Dès lors, comme l'enquête commence le film bascule dans le pur thriller avec un héros mis au poteau entre ses convictions scientifiques (il est parfaitement conscient des horreurs que font ses employeurs) et morales (il veut dénoncer mais ne peut pas par contrat de confidentialité et surtout pour garder sa complémentaire santé pour sa fille). De plus, Mann insiste bien sur les pressions exercées sur Wigand, ne pouvant plus avoir de vie privée, accusant de nombreuses menaces de mort comme une comparution de ses anciens employeurs. Cette histoire en viendra même à tuer son couple. Mann montre donc un portrait d'un homme seul contre tous et pas aidé non plus par une interview pour l'émission de Bergman qui est sans cesse repoussée ou censurée, en tous cas jamais diffusée dans son intégralité. Après avoir largement montré Wigand, Mann fait une sorte de cesure. Jusqu'à maintenant il avait montrer une entreprise du tabac prête à tout pour que ses secrets douteux ne passent pas au 20h quitte à dynamiter et à rendre fou leur ancien employé. Maintenant, il va montrer un portrait particulier de la télévision actuelle. Alors qu'elle a un sujet brûlant à faire passer sur les ondes, elle rechigne à en parler pour ne pas avoir de procès aux fesses.

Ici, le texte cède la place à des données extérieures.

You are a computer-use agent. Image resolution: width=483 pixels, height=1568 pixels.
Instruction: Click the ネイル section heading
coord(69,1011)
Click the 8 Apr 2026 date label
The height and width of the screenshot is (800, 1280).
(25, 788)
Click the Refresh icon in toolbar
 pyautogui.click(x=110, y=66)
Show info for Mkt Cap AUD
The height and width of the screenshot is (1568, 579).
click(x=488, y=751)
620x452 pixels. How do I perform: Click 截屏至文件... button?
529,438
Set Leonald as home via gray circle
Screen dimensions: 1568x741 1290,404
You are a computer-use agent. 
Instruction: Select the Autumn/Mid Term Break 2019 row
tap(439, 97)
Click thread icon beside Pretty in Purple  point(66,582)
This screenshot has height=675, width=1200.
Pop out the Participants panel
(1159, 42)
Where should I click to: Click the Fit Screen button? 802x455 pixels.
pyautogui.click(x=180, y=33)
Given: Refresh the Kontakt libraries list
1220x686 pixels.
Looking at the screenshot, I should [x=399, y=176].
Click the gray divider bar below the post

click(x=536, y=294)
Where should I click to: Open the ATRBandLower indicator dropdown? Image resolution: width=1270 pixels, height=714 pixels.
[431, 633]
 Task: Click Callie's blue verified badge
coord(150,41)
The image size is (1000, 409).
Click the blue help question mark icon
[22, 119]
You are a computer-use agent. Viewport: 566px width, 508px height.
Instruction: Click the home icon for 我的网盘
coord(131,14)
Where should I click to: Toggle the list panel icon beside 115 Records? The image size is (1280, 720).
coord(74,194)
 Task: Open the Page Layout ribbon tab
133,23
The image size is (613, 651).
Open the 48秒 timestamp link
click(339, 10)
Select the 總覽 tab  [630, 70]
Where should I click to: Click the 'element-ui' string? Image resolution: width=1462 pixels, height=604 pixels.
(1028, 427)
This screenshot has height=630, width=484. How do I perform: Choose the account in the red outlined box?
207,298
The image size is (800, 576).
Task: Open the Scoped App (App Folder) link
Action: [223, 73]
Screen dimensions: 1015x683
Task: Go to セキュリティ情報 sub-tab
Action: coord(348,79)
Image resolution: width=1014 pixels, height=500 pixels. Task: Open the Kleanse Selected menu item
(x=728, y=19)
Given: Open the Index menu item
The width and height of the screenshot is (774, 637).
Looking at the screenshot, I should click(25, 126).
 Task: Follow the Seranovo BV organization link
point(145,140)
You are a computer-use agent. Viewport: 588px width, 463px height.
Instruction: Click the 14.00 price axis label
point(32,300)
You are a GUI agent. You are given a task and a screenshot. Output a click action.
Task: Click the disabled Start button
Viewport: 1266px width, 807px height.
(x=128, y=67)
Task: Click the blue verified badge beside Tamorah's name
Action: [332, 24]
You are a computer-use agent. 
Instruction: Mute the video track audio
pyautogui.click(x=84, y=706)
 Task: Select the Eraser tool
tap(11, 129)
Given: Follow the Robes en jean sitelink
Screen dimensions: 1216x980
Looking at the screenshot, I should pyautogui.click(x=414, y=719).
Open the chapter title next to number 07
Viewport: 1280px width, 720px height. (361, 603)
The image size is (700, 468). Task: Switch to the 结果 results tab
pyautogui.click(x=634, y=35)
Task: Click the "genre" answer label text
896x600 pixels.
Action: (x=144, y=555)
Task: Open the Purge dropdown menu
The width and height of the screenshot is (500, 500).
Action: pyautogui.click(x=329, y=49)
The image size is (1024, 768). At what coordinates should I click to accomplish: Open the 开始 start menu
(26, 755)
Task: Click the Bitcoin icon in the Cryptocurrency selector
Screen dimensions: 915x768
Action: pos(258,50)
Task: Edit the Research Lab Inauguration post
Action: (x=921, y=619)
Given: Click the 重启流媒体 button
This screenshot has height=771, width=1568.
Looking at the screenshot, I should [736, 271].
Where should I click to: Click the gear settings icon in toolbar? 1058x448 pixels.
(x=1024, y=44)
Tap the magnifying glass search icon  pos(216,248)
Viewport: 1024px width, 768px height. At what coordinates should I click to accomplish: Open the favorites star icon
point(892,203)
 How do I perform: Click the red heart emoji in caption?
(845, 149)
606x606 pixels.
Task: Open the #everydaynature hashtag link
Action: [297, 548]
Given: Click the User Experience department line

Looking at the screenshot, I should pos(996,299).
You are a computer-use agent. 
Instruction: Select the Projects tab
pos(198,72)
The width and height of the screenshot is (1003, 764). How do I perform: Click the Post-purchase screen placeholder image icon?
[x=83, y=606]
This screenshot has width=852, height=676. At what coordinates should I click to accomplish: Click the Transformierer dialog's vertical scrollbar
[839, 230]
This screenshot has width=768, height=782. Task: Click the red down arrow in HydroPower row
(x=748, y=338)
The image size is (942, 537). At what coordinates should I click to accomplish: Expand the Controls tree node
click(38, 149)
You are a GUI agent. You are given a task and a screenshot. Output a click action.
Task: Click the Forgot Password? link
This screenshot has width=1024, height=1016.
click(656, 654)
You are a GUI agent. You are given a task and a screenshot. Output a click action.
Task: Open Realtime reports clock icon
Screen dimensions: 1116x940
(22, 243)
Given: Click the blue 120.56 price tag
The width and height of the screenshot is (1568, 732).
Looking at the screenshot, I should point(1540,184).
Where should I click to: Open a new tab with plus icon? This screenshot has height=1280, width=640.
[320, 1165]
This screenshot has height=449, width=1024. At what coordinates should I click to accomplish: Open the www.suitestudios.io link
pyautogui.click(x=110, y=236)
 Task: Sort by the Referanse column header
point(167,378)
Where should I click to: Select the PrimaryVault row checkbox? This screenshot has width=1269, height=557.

Le but n'est donc pas de s'avouer vaincu face à l'audimat (le show est dit comme un grand succès depuis de longues années, une sorte de rendez-vous hebdomaire pour les spectateurs), mais que la chaîne ne se fasse pas racheter par... la B&W! Une absurdité totale que ne comprend pas Bergman. Après avoir montrer les dérives des entreprises (car même si cela concerne le tabac, le tabac n'est jamais réellement concerné en dehors des effets des cigarettes du groupe, permettant ainsi ne pas faire une fixette dessus), Mann montre aussi les limites du journalisme face à des menaces plus grosses qu'elle et aussi son possible manque d'intégrité que ne partage pas Bergman. Mann montre deux portraits d'homme cherchant à garder leur intégrité dans deux entreprises qui en manque cruellement. Techniquement, Mann joue déjà sur la caméra numérique son futur dada et le film s'avère assez bien mis en scène, jouant sans cesse sur l'opression de ses deux personnages. La musique fait peut être un peu trop dans le pathos, notamment les passages avec Lisa Gerrard ce qui est un peu dommage. Le film peut également compter sur un casting quatre étoiles emmenés par deux acteurs impériaux (surtout que pour Al Pacino c'est dur d'avoir de grandes prestations récentes, il faut bien l'avouer). La durée pourrait rebuter (2h30 tout de même) mais l'ensemble se révèle passionnant et intéressant. De quoi faire oublier le temps qui passe.
Un biopic qui n'en est pas un, jouant la carte halletante du thriller avec efficacité.